The desired transport can be selected via a command-line argument.

ErrorResponse Guide for Tool Error Handling

All tools should return errors using the shared Pydantic ErrorResponse class located in src/tools/models/error_response.py. This ensures consistency, reliability, and machine parsability across all interfaces (LLM, UI, automation).

Model Example:

from pydantic import BaseModel, Field
from typing import Any

class ErrorResponse(BaseModel):
    error: str = Field(..., description="Error message string")
    detail: str | None = Field(
        None,
        description="Optional detailed error information (stacktrace, exception repr, etc.)",
    )
    context: dict[str, Any] | None = Field(
        None,
        description="Optional extra context such as project_id, resource name, etc.",
    )

Usage Pattern in Tools:

try:
    # Tool logic...
except Exception as exc:
    return ErrorResponse(
        error=str(exc),
        detail=repr(exc),
        context={
            "project_id": project_id,
            "resource": resource_name,
            # ... add more context as needed ...
        }
    ).dict()

Returned JSON Example:

{
  "error": "Permission denied while starting instance.",
  "detail": "google.api_core.exceptions.Forbidden: 403 Permission denied",
  "context": {
    "project_id": "gcp-demo",
    "instance_name": "my-instance"
  }
}

Best Practices:

• Always return an ErrorResponse (never raise) from tool logic if failure occurs.
• Provide helpful context for debugging or automated retry.
• Use the detail field for stack traces, exception types, or anything for deeper troubleshooting.

Features

• 🟢 Modular MCP server (easily add more GCP tools/resources)
• 🚀 Supports stdio, HTTP, and Server-Sent Events (SSE) transports (selectable at startup via CLI)
• 🪝 Uses Application Default Credentials (ADC) for secure, flexible authentication
• 📊 Includes an example tool for Google Cloud Monitoring metrics retrieval
• 🧑‍💻 Idiomatic, well-documented, fully testable Python codebase

Getting Started

1. Install Dependencies

uv pip install -r requirements.txt
# or, with UV:
uv sync

2. Google Credentials

Set up Application Default Credentials (ADC guide):

export GOOGLE_APPLICATION_CREDENTIALS="/path/to/your/service-account-key.json"

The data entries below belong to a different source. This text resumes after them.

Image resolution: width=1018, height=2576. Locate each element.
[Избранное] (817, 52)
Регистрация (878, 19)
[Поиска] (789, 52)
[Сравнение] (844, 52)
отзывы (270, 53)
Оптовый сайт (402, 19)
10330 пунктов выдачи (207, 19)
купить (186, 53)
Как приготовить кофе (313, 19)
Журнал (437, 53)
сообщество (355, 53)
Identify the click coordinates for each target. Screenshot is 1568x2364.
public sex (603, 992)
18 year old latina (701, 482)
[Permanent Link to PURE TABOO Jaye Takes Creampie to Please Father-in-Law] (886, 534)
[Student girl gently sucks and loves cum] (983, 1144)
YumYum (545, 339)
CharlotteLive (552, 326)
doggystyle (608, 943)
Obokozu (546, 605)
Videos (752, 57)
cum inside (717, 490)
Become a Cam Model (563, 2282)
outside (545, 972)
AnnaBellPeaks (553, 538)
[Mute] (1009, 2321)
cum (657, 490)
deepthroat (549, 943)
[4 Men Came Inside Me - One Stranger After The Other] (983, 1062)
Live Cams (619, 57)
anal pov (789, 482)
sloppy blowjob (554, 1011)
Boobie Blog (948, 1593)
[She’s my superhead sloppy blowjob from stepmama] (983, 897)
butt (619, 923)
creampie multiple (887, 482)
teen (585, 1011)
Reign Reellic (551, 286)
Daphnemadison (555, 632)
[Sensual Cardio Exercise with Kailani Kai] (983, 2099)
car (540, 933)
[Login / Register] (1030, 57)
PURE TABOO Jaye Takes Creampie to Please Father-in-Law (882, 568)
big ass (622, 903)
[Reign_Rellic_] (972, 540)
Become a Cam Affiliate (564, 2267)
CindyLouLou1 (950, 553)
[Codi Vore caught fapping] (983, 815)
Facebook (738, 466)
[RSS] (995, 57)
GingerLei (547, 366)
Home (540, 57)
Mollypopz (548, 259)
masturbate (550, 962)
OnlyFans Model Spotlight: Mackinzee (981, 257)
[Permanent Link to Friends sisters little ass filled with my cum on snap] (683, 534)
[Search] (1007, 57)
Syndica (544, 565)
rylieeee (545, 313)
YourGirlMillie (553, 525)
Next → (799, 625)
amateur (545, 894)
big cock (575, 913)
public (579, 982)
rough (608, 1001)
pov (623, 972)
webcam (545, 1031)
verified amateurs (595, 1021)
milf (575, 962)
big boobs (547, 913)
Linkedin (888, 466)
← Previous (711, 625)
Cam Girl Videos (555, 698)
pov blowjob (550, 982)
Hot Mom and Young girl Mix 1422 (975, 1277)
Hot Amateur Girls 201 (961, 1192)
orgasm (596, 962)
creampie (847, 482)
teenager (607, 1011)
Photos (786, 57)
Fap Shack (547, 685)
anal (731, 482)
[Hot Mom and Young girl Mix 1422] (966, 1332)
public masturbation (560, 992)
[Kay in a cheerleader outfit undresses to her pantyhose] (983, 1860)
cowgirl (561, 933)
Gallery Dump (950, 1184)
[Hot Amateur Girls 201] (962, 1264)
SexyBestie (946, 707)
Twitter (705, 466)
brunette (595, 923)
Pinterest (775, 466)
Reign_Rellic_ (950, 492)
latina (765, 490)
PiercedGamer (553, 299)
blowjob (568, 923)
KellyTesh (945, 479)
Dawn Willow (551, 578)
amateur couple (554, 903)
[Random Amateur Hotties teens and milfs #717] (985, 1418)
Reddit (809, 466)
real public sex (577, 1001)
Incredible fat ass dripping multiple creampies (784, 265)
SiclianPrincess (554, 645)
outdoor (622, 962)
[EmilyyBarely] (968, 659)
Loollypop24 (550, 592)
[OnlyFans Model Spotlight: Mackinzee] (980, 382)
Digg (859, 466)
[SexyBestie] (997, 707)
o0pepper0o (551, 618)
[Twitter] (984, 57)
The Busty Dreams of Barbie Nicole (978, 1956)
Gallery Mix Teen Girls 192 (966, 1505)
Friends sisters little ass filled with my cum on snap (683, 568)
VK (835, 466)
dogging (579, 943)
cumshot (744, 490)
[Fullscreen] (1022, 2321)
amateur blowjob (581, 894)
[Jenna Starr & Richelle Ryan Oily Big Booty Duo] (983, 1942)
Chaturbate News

Or authenticate with gcloud:

gcloud auth application-default login

3. Run the Server (select transport)

You can choose the transport layer via the --transport (or -t) argument. Supported values: stdio, sse, or streamable-http.

a) Default (streamable-http)

python src/main.py

Runs an HTTP server accessible at http://localhost:8000/mcp.

b) HTTP explicitly

python src/main.py --transport streamable-http

c) SSE (Server-Sent Events)

python src/main.py --transport sse

Access the SSE endpoint (if implemented):

• Typically at http://localhost:8000/mcp/sse or http://localhost:8000/mcp/events
• Use an SSE client, browser EventSource, or compatible tool.

d) STDIO

python src/main.py --transport stdio

Runs the server in standard input/output mode (no HTTP endpoint).
Interact directly using CLI tools or programmatic stdin/stdout (common for LLM agents or parent processes).

Transport Layer Summary

Adding Tools

Implement new tools in the src/tools/ package. Import them in main.py to register with the MCP server.
Follow the docstring pattern below to ensure your tools are discoverable and well-documented for LLM agents.

📝 Tool Docstring Pattern & Guide

Use this format for all MCP tool functions:

@mcp.tool()
def tool_name(
    arg1: Type1,
    arg2: Type2,
    opt_arg3: Type3 = default_val,
) -> ReturnType:
    """
    [Short summary] (1-2 sentences)

    [Longer explanation or context if needed—why, when, or for whom this tool is useful.]

    Arguments:
        arg1 (Type1): [Description of the argument, acceptable values, examples...]
        arg2 (Type2): [Description...]
        opt_arg3 (Type3, optional): [What happens if omitted, what is default, units]

    Returns:
        ReturnType: [Describe returned value and its structure, especially keys for dicts or what list elements represent.]

    Example:
        result = tool_name(
            arg1="value1",
            arg2=some_int,
            opt_arg3=None
        )
        # result['some_key'] (describe what to look for)

    Notes:
        - [Any important caveats, required permissions, relevant links, 
           info about latency/side effects or cost.]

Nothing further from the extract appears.